= DATA TO EXAMINE =
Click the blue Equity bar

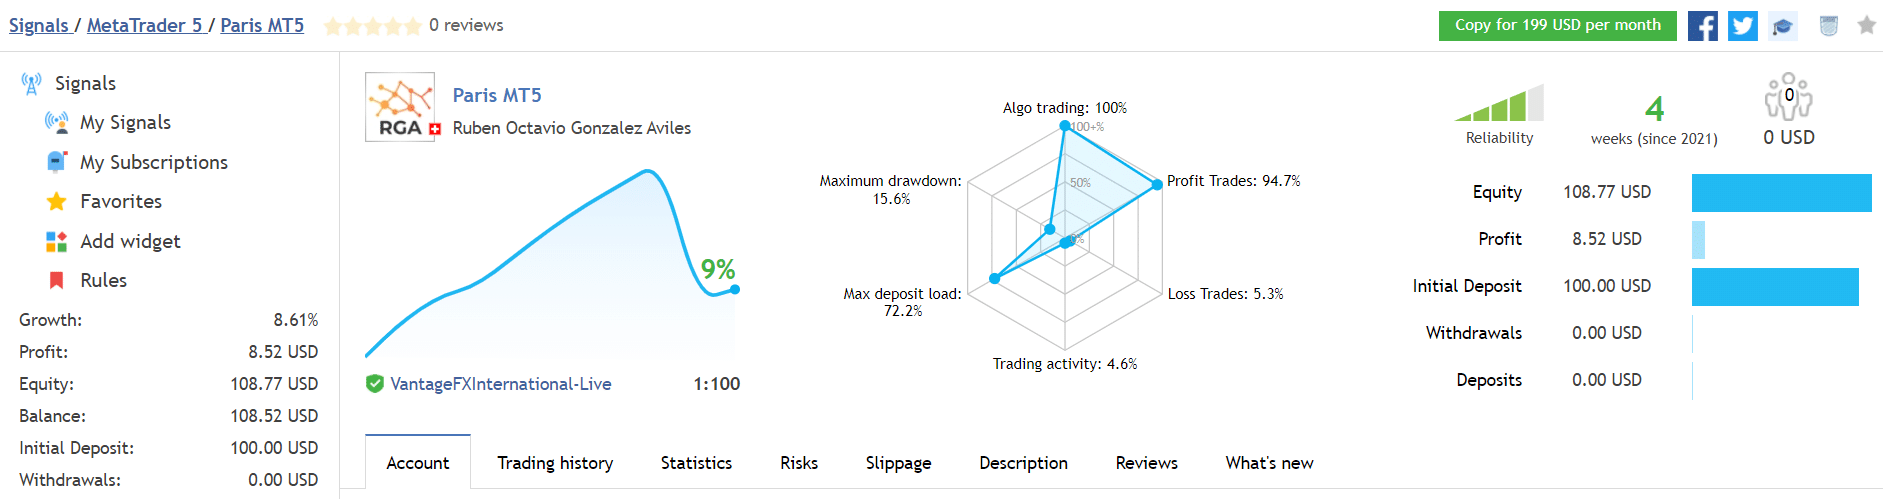pyautogui.click(x=1781, y=193)
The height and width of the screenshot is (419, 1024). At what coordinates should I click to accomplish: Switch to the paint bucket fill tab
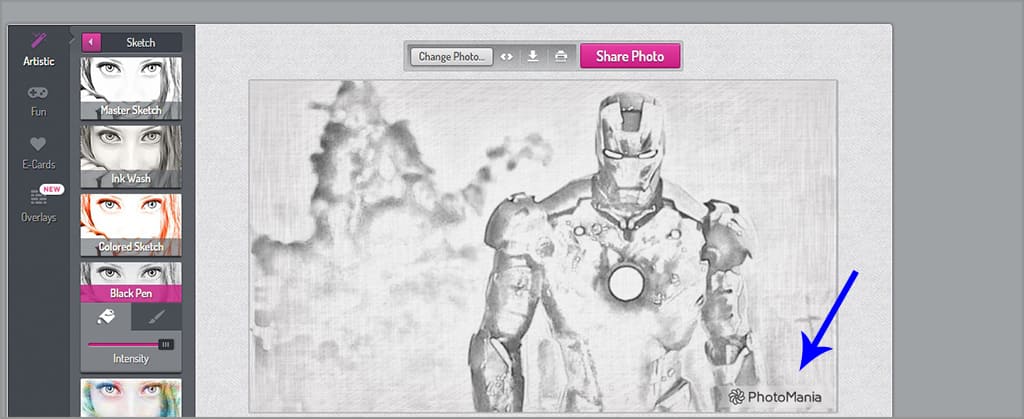click(105, 317)
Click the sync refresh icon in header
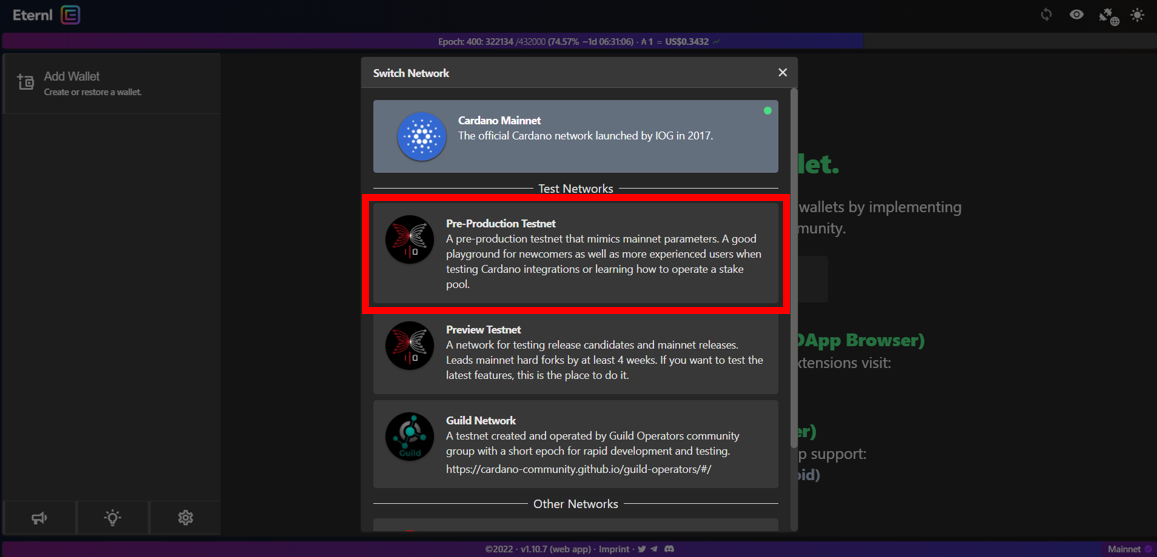This screenshot has height=557, width=1157. (x=1046, y=15)
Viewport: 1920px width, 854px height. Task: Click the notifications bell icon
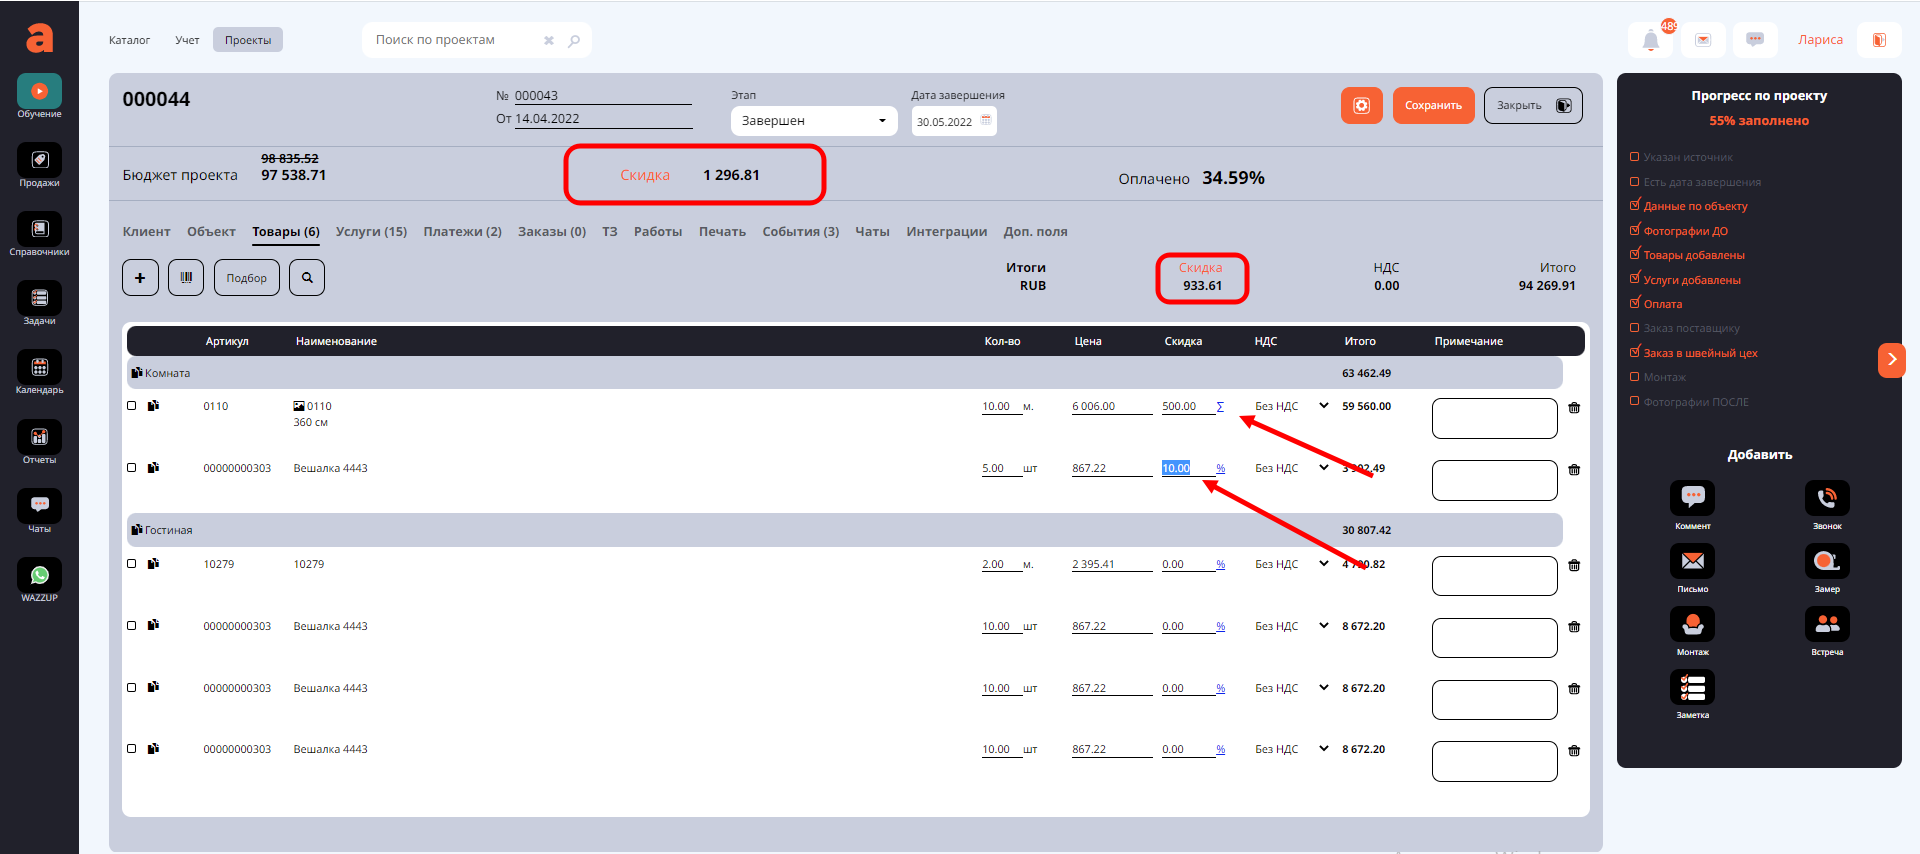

= PROBLEM REQUIREMENTS =
The result should be the full set of entries above, restated exactly and without images.

= RESPONSE BOX =
Click the blue Equity bar

pyautogui.click(x=1781, y=193)
The height and width of the screenshot is (419, 1024). At what coordinates should I click to accomplish: Switch to the paint bucket fill tab
click(105, 317)
Click the sync refresh icon in header
This screenshot has height=557, width=1157. (x=1046, y=15)
Viewport: 1920px width, 854px height. Task: Click the notifications bell icon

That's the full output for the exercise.